[[ EXCERPTED DATA open ]]

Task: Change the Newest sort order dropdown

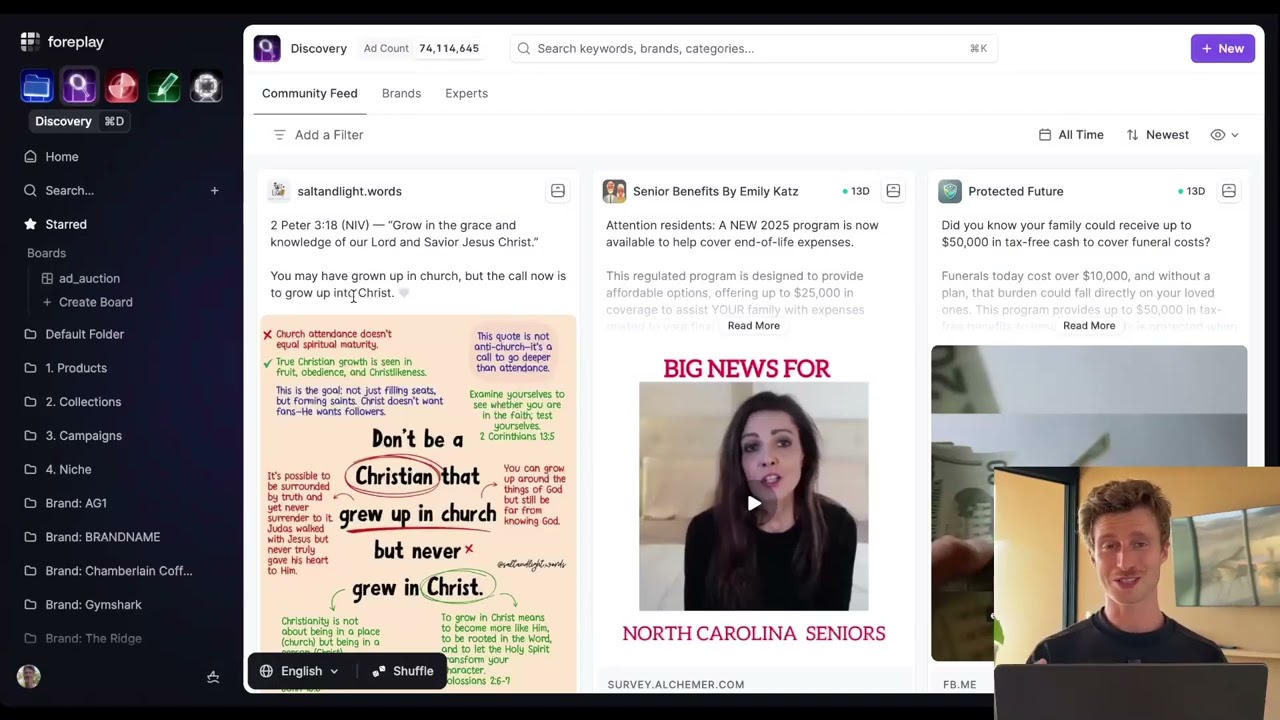Action: (x=1157, y=135)
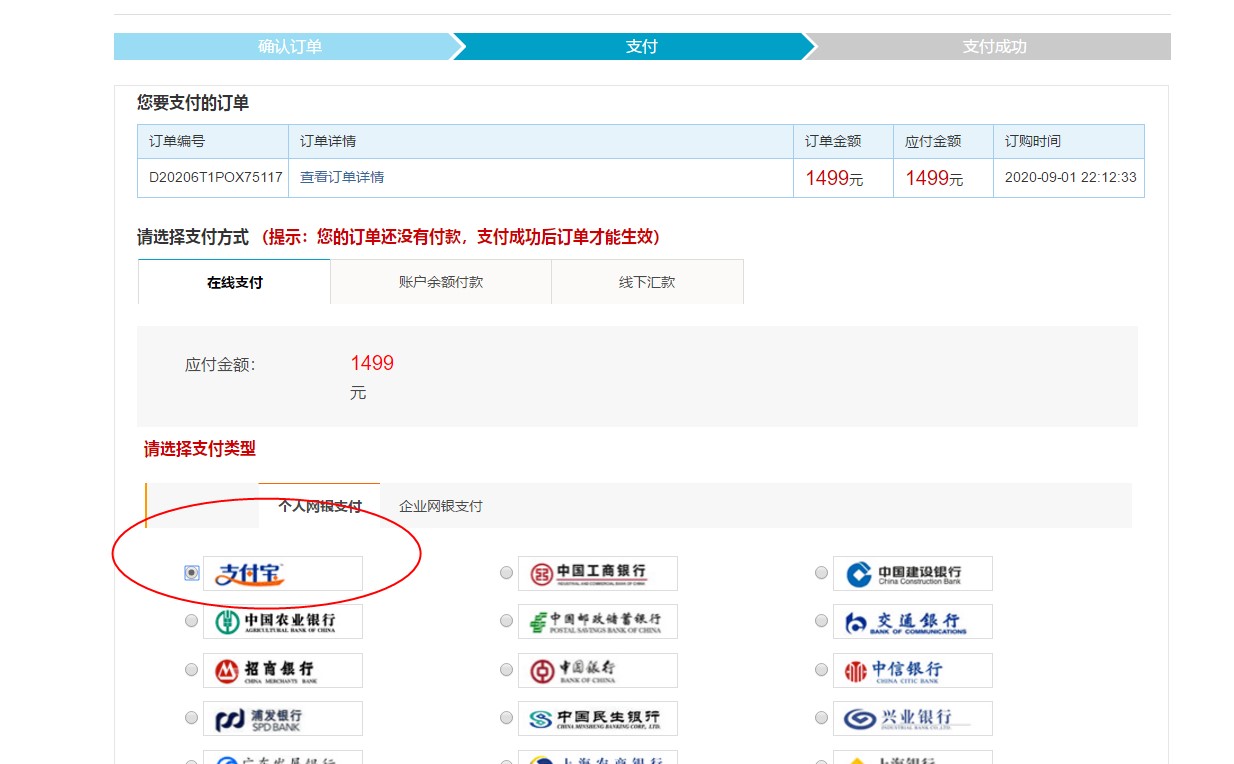Screen dimensions: 1234x764
Task: Click the 招商银行 logo
Action: tap(282, 670)
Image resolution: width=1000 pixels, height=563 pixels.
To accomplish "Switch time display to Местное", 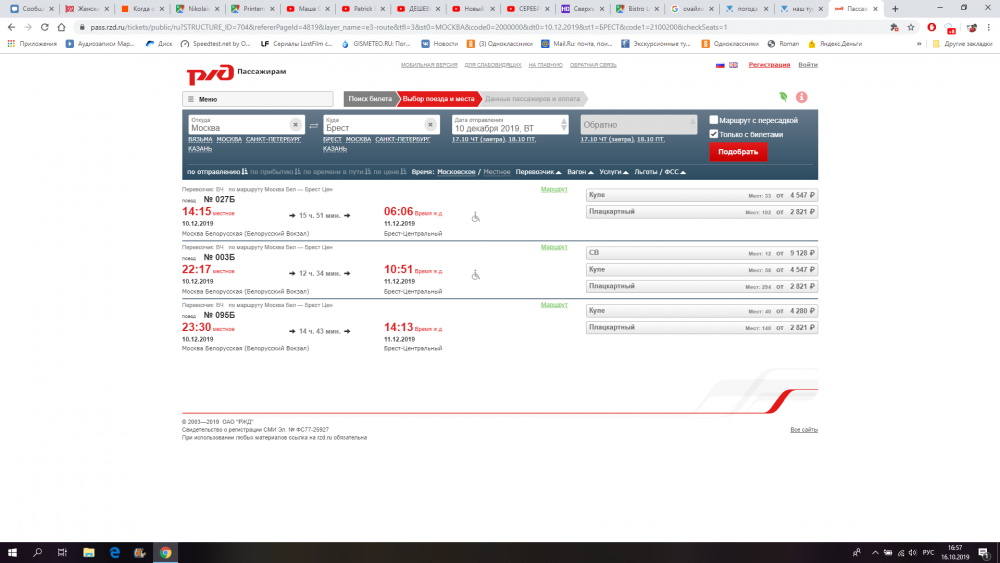I will pyautogui.click(x=497, y=172).
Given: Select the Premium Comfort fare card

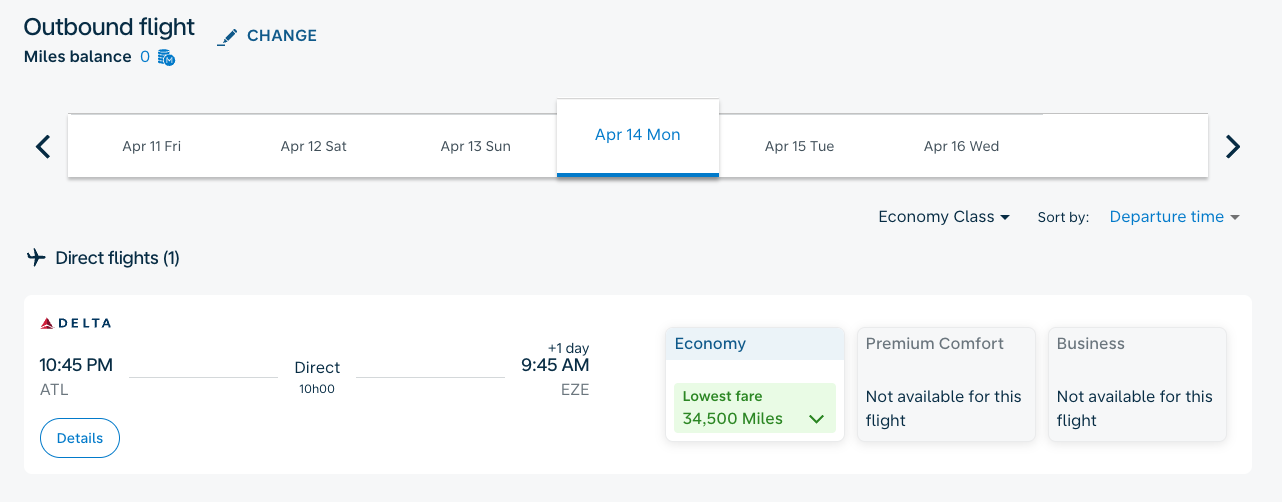Looking at the screenshot, I should coord(946,384).
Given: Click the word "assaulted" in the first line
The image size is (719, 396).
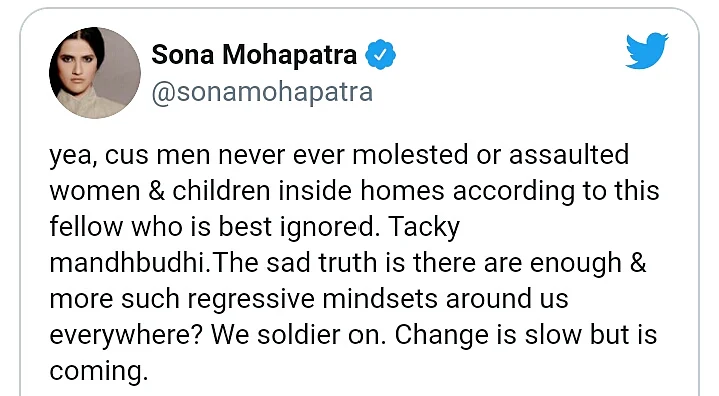Looking at the screenshot, I should 569,154.

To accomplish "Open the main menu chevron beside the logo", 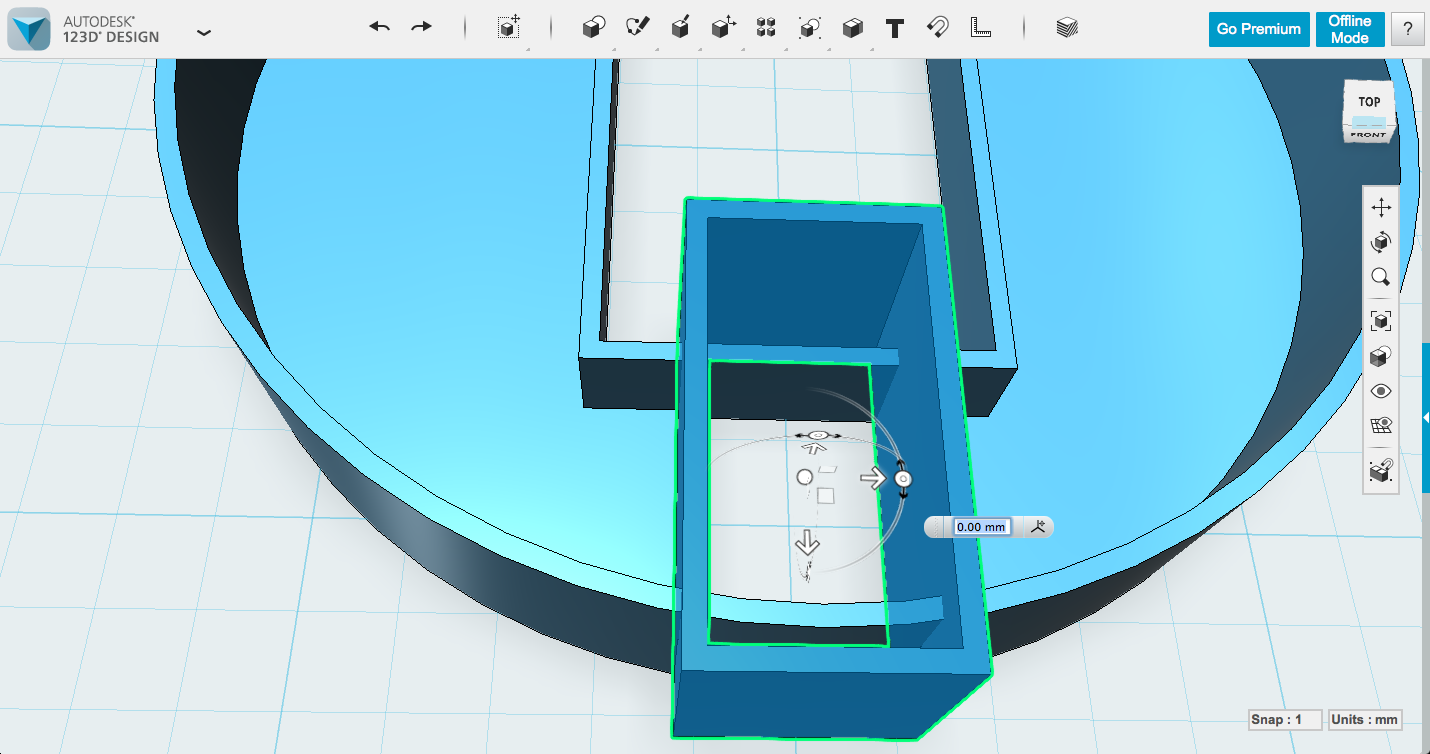I will (x=204, y=31).
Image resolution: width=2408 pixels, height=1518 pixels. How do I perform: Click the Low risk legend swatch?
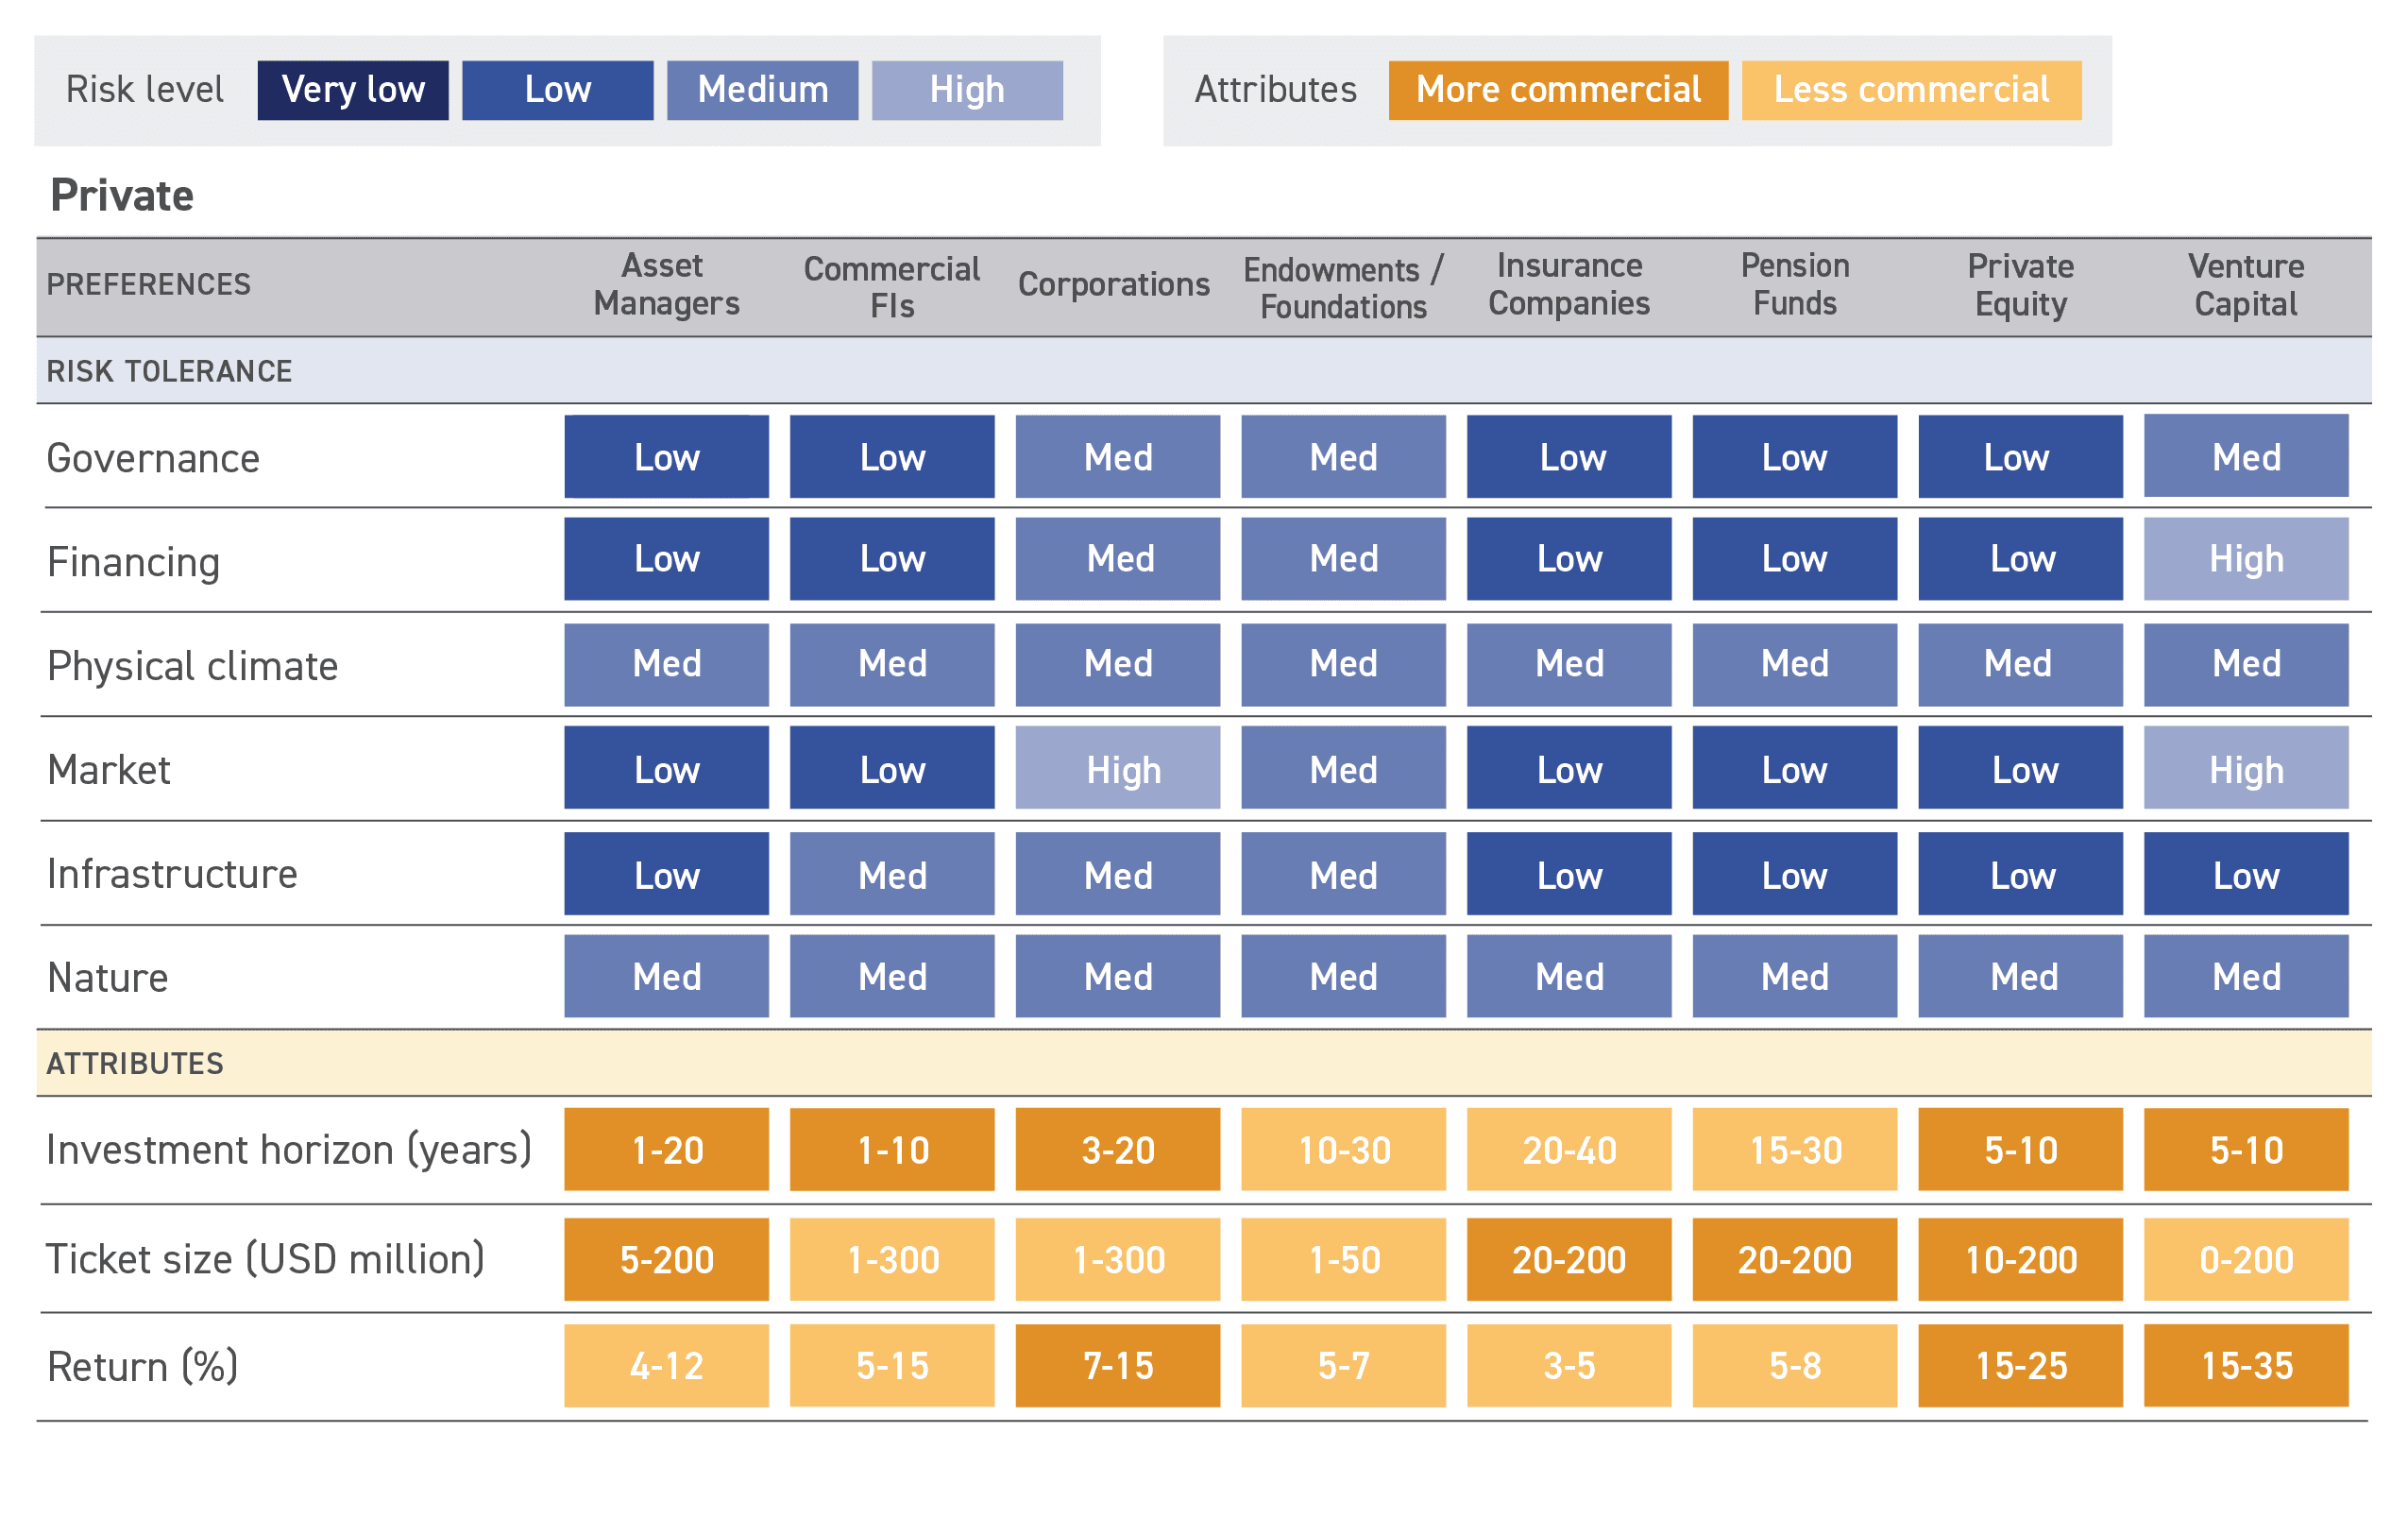(x=557, y=90)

[[ EXCERPTED DATA closed ]]

| HOW TO COMPLETE THIS TASK |
Nothing but the lines from the one that contains "Image resolution: width=2408" through the last line of the material should be written out, exactly. Omit pictures.

| THE ANSWER |
Image resolution: width=2408 pixels, height=1518 pixels. How do I perform: Click the Low risk legend swatch?
(x=557, y=90)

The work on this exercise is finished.